Lady Conway recoiled, with a slight shriek.
'It is a trifle,' said Louis;' Isabel is safe. There is all cause for thankfulness. We could never have got through if she had not been every inch a heroine.'
'Oh, Lord Fitzjocelyn, if I could thank you!'
'Don't,' said Louis, with so exactly his peculiar droll look and smile, that all were reassured.
Isabel began to recount their adventure.
'In the midst of those horrid wretches! and the firing!' cried Lady Conway. 'My dear, how could you bear it? I should have died of fright!'
'There was no time for fear,' said Isabel, with a sort of scorn; 'I should have been ashamed to be frightened when Lord Fitzjocelyn took it so quietly. I was only afraid lest you should repeat their horrid war-cry. I honour your refusal.'
'Of course one would not in their sense, poor things, and on compulsion,' said Louis, his words coming the slower from the exhaustion which made him philosophize, rather than exert himself. 'In a true sense, it is the war- cry of our life.'
'How can you talk so!' cried Lady Conway. 'Delaford says the ruffians are certain to overpower the Guard. We must go directly. Very likely this delay of yours may prevent us from getting off at all.'
'I will find out whether the way be open,' said Louis, 'when I have-'
His words failed him, for as he rose, the handkerchief slipped off, a gush of blood came with it, and he was so faint that he could hardly reach the sofa.
Lady Conway screamed, Virginia rang the bells, Isabel gave orders that a surgeon should be called.
'Spirits from the vasty deep,' muttered Louis, in the midst of his faintness, 'the surgeons have graver work on hand.'
'For heaven's sake, don't talk so!' cried his aunt, without daring to look at him; 'I know your arm is broken!'
'Broken bones are a very different matter, experto crede. This will be all right when I can stop the bleeding,' and steadying himself with difficulty, he reached the door, and slowly repaired to his own room, while the girls sent Fanshawe and Delaford to his assistance.

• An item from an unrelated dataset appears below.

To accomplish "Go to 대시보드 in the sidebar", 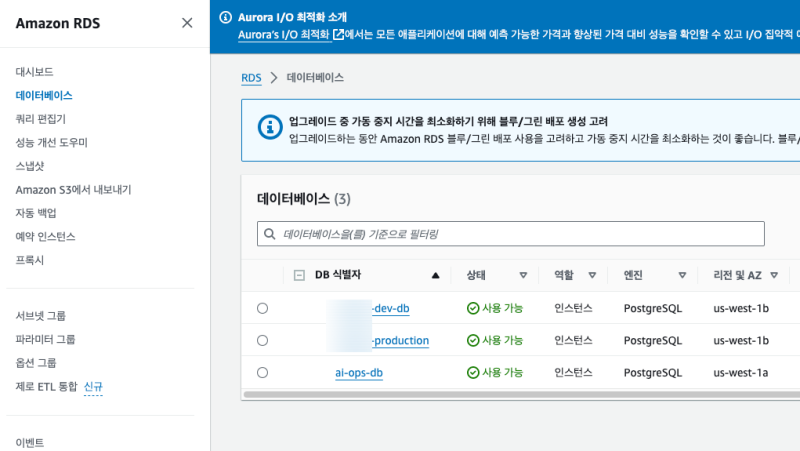I will click(35, 72).
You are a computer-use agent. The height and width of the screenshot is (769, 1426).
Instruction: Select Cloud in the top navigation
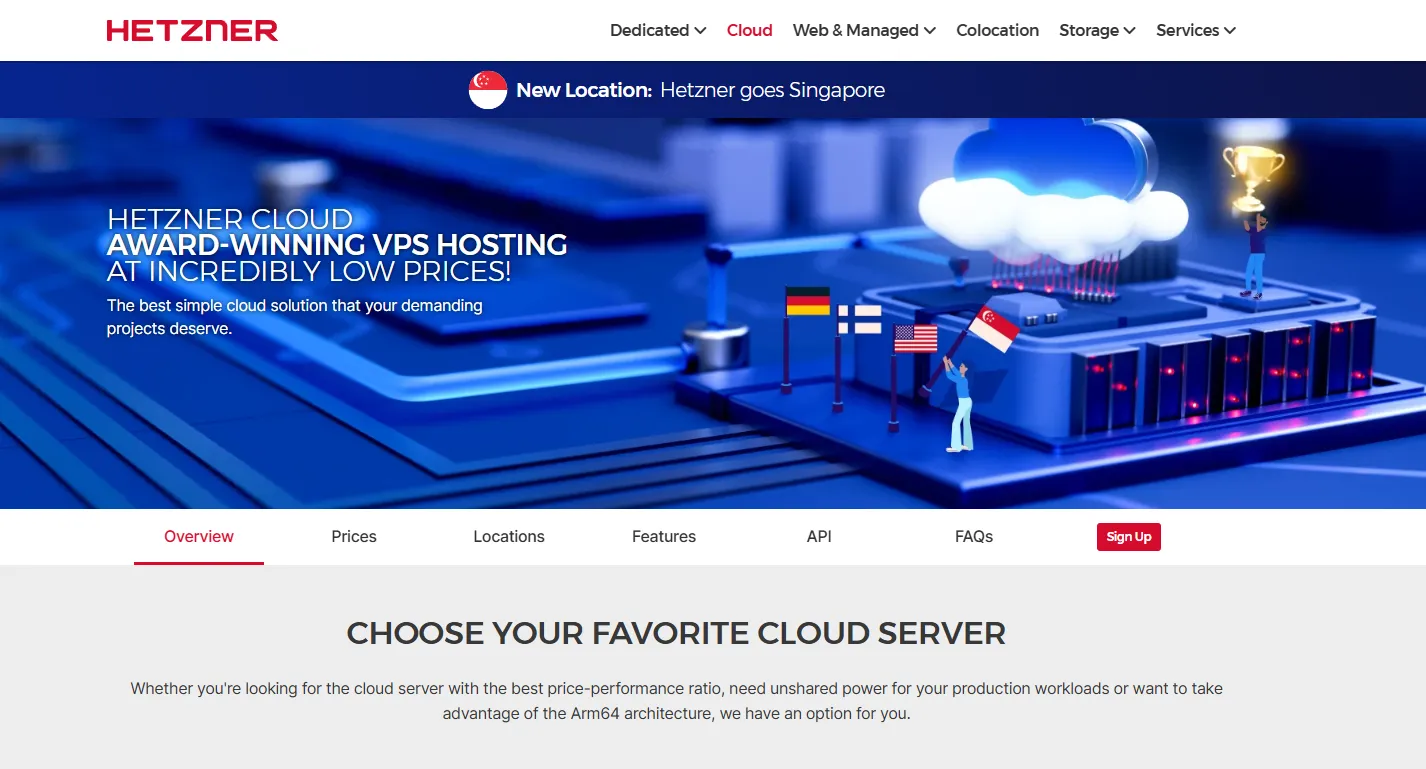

Lady Conway, unable to bear the sight of blood, was in a state of nervous sobbing, which Virginia's excited restlessness did not tend to compose; and Isabel walked up and down the room, wishing that she could do anything, looking reproachfully at her mother, and exalting to the skies the courage, presence of mind, and fortitude of the wounded knight.
Presently, Delaford came down with a message from Lord Fitzjocelyn that it was of no use to wait for him, for as the butler expressed it, 'the haemorrhage was pertinacious,' and he begged that the ladies would depart without regard to him. 'In fact,' said Delaford, 'it was a serious crisis, and there was no time to be lost; an English gentleman, Captain Lonsdale, who had already offered his services, would take care of his lordship, and my Lady had better secure herself and the young ladies.'
'Leave Fitzjocelyn!' cried Virginia.
'Is it very dangerous, Delaford?' asked Lady Conway.